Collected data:
-.-.-

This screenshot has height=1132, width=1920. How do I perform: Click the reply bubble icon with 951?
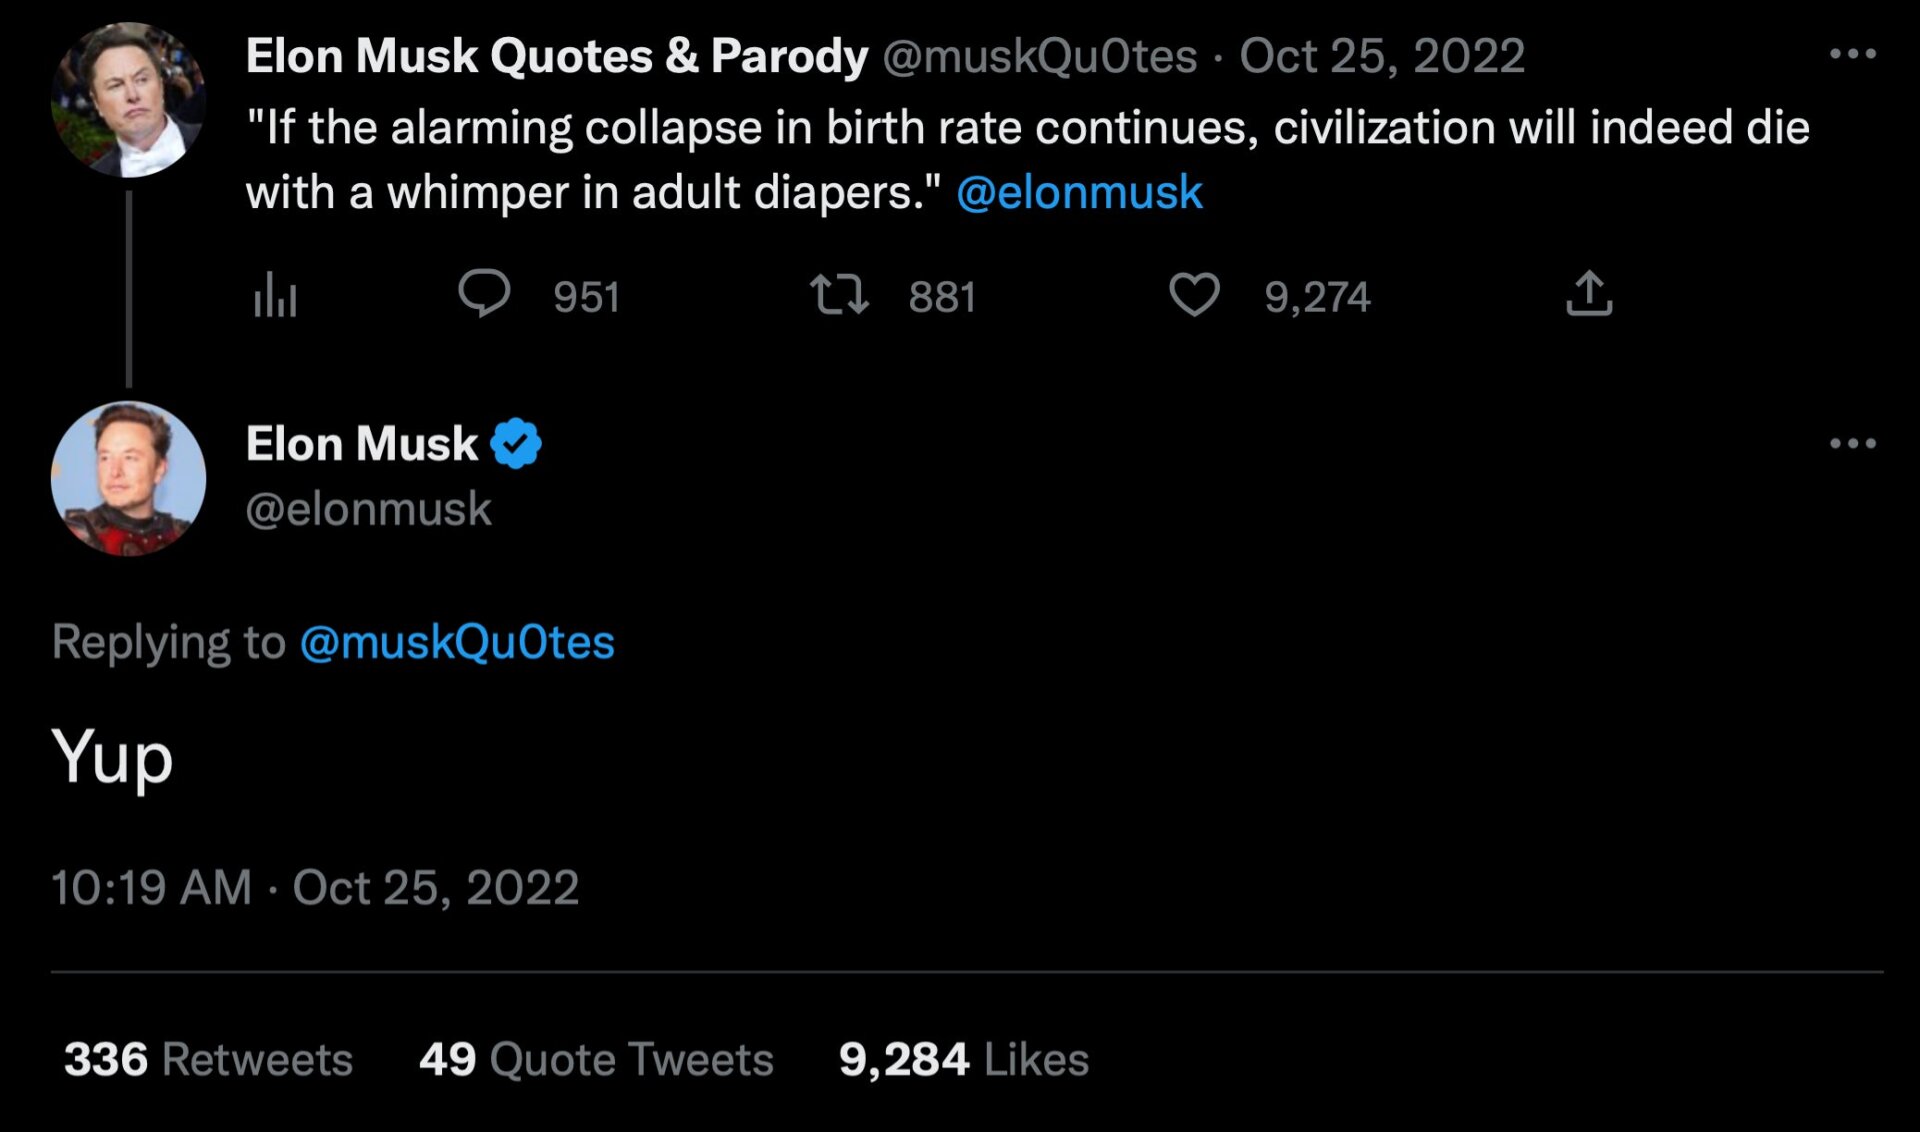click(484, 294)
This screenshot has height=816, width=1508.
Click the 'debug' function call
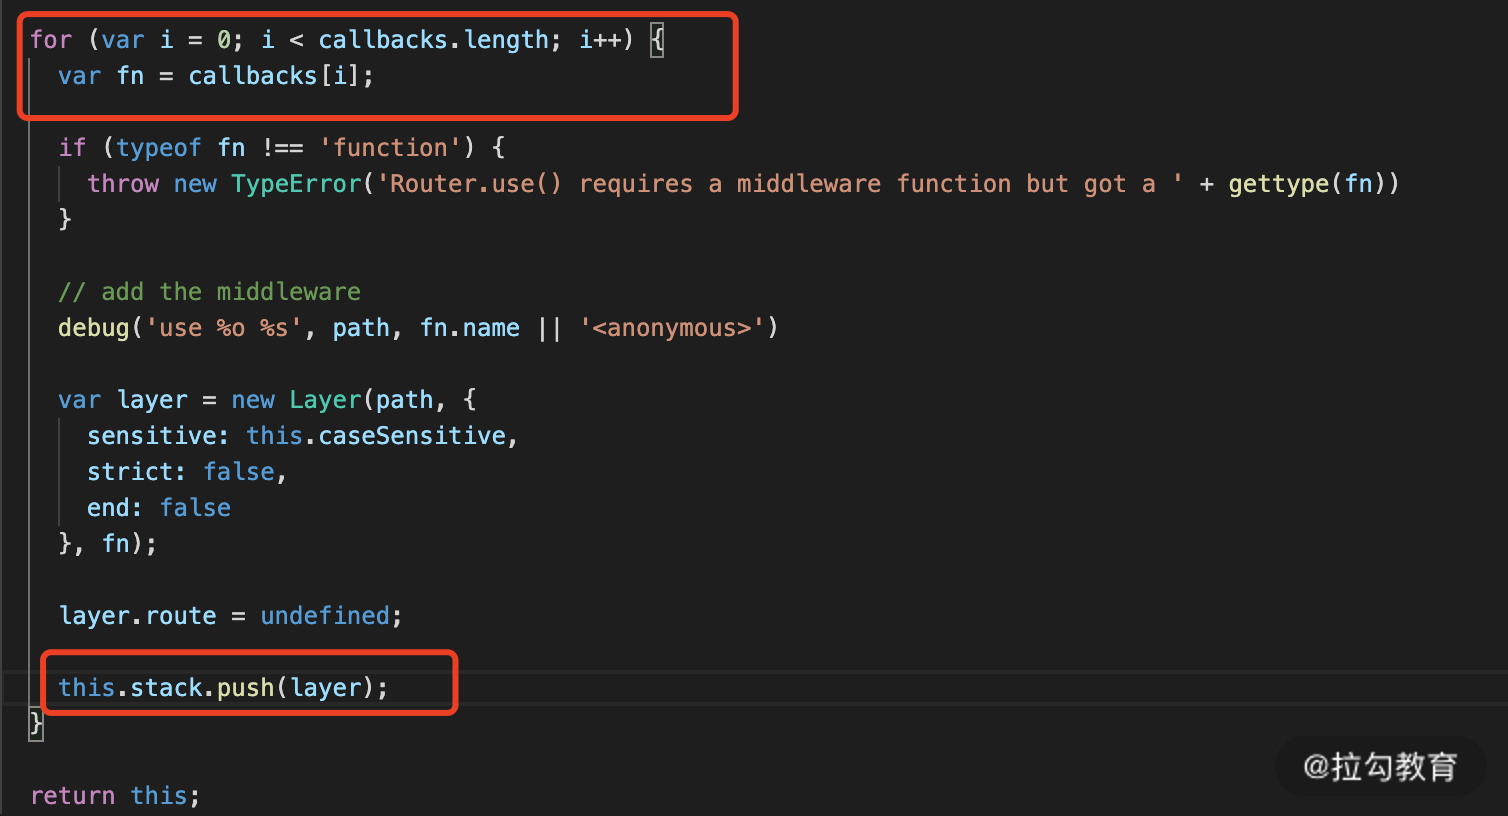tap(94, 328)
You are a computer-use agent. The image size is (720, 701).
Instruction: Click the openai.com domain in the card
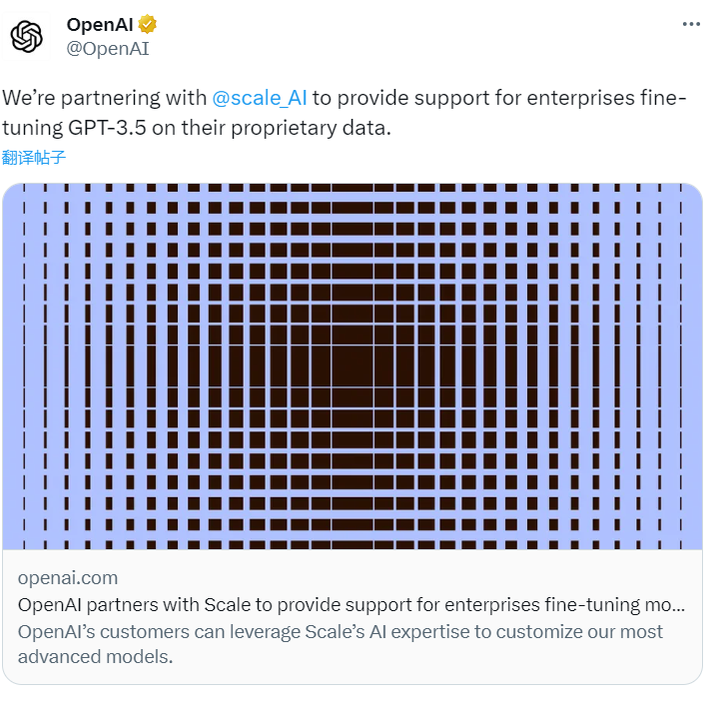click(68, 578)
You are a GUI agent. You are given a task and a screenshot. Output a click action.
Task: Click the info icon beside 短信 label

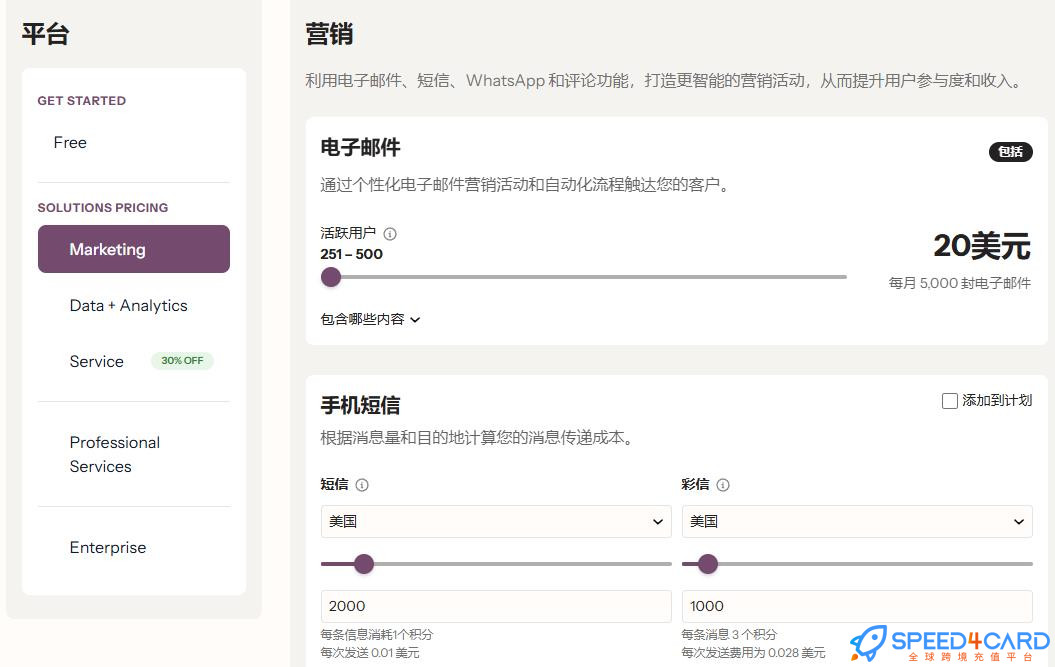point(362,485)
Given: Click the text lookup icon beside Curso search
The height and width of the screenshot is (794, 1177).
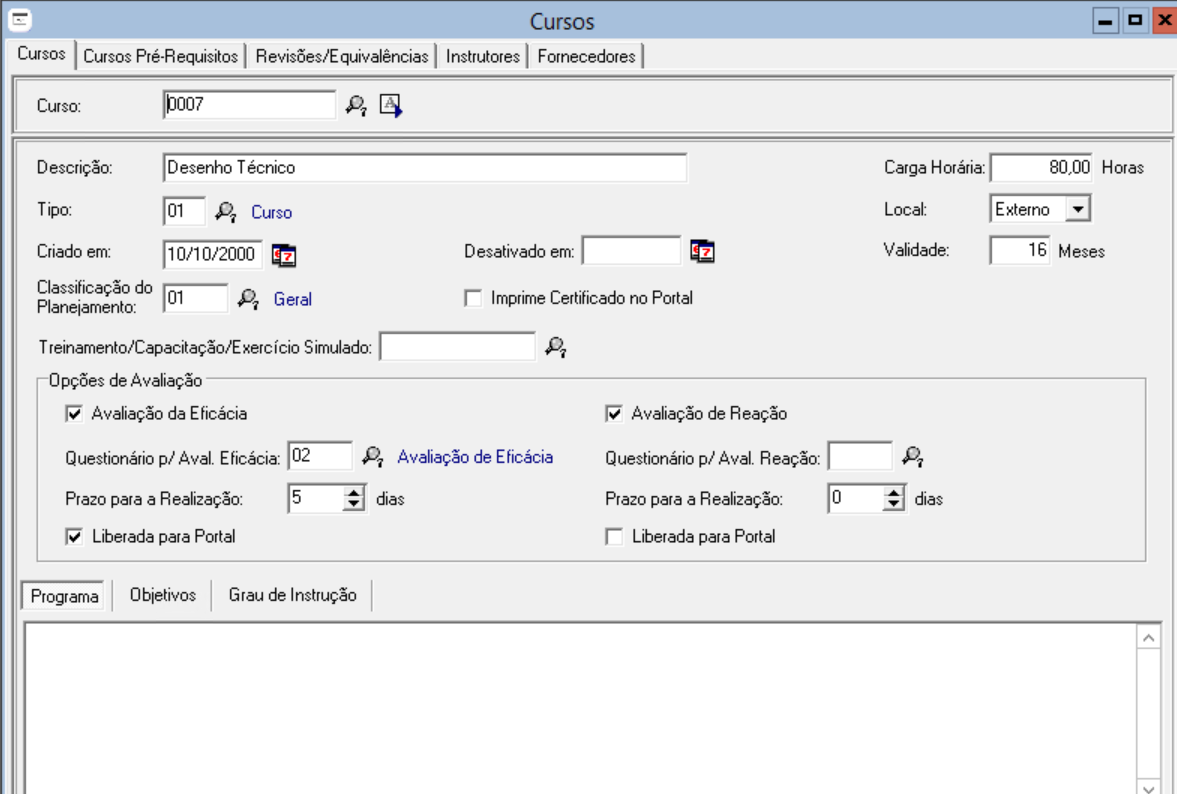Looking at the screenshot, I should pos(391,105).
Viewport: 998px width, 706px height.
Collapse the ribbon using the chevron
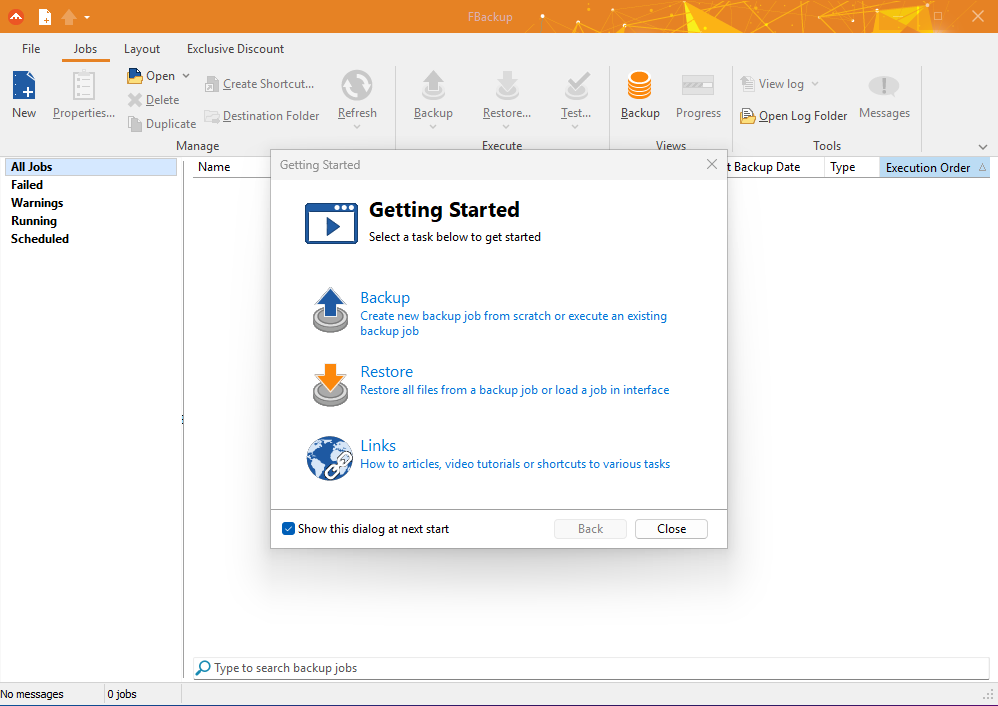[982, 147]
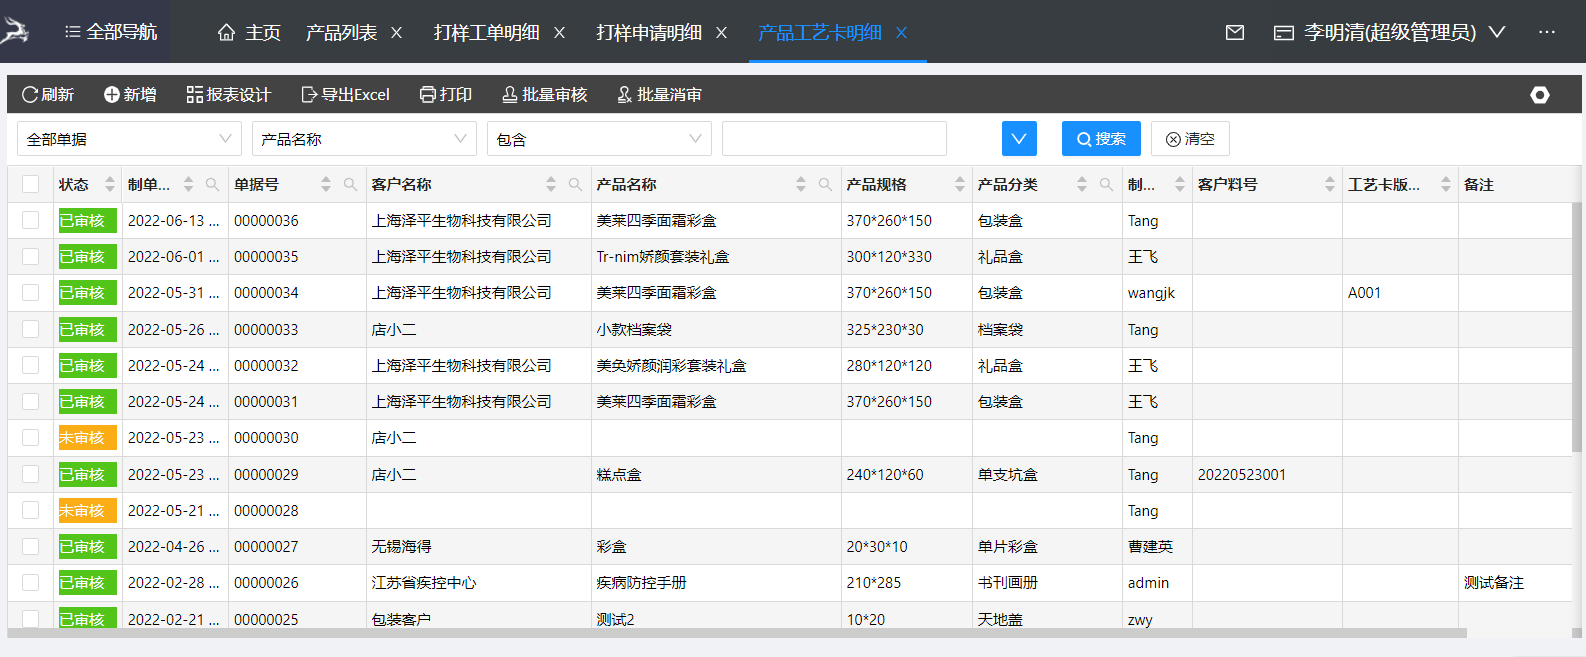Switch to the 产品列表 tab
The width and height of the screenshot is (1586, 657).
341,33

-.-.-

§ Problem statement
Please copy, exactly as written, the lines from the one that contains "Given: Click the" through the end of the records, both ends included. Do not include the pictures.

§ Task answer
Given: Click the text lookup icon beside Curso search
The height and width of the screenshot is (794, 1177).
Looking at the screenshot, I should pos(391,105).
Viewport: 998px width, 706px height.
Collapse the ribbon using the chevron
[982, 147]
Switch to the 产品列表 tab
The width and height of the screenshot is (1586, 657).
341,33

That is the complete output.